Simulating the Real-World IoT -- irrigation.html
This demo is a functional proof-of-concept for a sophisticated, data-driven utility system. In a production environment, the JavaScript functions currently generating random numbers for water usage and calculating cost would be replaced by authenticated API calls fetching data from actual physical sensors and cloud services:
Input Integration: The current "Rainfall Input" field, which you manually adjust, would instead make a secure, real-time request to a commercial weather service (like the one feeding the index.html dashboard) or a local rain gauge sensor connected via Wi-Fi. The controller would automatically ingest that data and use it for its conservation logic.
Actuator Control: When you click the "Check Rainfall & Activate" button, the code currently runs a simulation function. In reality, this action would trigger an encrypted message sent through a cloud platform (like Google Cloud IoT Core or AWS IoT) to a physical smart solenoid valve—the actuator—that actually opens or closes the water line.
Metrics and Costing: The Gallons Used and Running Cost metrics, which are currently updated via a simple browser setInterval, would be derived from a real-time flow meter and a secure database recording timestamps, enabling accurate billing and usage auditing.
The Value of the Demo Structure The architecture of this irrigation.html demo, with its separate controls and a persistent data display, demonstrates the three core capabilities necessary for operational oversight: Monitoring, Control, and Reporting.

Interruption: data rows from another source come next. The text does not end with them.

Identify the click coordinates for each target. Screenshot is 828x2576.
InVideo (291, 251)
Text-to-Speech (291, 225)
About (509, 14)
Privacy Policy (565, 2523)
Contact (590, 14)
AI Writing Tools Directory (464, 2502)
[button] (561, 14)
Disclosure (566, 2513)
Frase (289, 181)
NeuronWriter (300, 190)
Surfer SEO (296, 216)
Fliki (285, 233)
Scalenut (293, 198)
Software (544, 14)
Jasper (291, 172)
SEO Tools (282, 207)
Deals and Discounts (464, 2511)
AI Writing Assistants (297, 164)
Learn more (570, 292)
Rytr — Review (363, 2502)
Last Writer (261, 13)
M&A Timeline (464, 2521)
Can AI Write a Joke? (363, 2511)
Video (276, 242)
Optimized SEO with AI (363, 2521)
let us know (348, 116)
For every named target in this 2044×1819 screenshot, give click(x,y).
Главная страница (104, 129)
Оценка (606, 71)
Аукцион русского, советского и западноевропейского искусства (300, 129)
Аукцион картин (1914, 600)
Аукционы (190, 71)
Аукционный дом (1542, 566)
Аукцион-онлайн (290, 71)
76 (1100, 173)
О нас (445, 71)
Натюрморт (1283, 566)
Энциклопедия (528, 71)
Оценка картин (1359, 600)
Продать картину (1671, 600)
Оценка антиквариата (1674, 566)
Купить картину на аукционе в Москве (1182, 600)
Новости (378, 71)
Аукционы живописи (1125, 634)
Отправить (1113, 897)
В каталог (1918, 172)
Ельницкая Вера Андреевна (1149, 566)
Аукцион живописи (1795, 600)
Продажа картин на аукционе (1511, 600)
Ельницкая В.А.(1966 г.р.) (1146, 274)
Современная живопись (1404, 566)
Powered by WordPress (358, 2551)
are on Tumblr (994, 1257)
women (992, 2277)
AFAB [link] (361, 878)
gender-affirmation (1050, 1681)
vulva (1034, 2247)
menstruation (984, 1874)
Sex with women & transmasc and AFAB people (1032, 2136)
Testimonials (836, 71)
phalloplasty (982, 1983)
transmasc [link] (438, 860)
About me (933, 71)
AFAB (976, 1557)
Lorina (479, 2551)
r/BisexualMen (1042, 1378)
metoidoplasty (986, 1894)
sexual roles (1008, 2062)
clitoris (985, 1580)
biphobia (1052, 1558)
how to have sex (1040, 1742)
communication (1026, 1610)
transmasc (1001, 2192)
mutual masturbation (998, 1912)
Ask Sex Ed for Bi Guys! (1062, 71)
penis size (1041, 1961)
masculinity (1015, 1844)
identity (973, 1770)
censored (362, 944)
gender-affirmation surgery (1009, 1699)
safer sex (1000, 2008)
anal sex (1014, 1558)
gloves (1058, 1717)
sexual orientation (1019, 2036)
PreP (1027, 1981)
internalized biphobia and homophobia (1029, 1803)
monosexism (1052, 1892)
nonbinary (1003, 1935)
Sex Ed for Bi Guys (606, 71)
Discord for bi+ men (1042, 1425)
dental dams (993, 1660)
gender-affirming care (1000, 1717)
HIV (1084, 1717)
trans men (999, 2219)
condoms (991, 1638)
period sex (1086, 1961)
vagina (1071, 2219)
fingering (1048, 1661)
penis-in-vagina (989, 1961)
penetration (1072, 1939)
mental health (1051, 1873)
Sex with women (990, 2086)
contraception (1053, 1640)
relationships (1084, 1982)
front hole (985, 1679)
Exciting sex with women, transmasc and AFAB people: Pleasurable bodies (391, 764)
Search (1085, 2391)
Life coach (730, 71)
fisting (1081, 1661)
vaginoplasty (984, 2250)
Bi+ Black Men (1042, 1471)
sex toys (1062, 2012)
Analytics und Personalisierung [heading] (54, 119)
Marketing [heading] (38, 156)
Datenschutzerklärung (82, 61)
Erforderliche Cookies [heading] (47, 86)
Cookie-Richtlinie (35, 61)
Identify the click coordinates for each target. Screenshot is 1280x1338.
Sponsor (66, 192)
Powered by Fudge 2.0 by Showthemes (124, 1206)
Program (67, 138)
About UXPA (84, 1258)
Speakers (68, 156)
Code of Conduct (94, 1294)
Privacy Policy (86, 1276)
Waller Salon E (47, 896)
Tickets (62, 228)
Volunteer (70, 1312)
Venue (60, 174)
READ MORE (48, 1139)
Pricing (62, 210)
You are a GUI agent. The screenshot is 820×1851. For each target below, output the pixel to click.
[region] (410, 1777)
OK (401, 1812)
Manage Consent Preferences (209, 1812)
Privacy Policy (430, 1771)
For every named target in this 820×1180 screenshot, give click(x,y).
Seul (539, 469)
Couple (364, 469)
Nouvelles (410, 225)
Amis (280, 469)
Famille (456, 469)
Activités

By setting up this simulation with real-world inputs (like flow rate and cost per gallon) and fixed-position panels that mimic application windows, you have created a tangible prototype. It's built to be updated: switch the data source from localStorage to a Firestore database or a custom cloud endpoint, and you instantly have a fully operational, multi-user IoT application ready for deployment.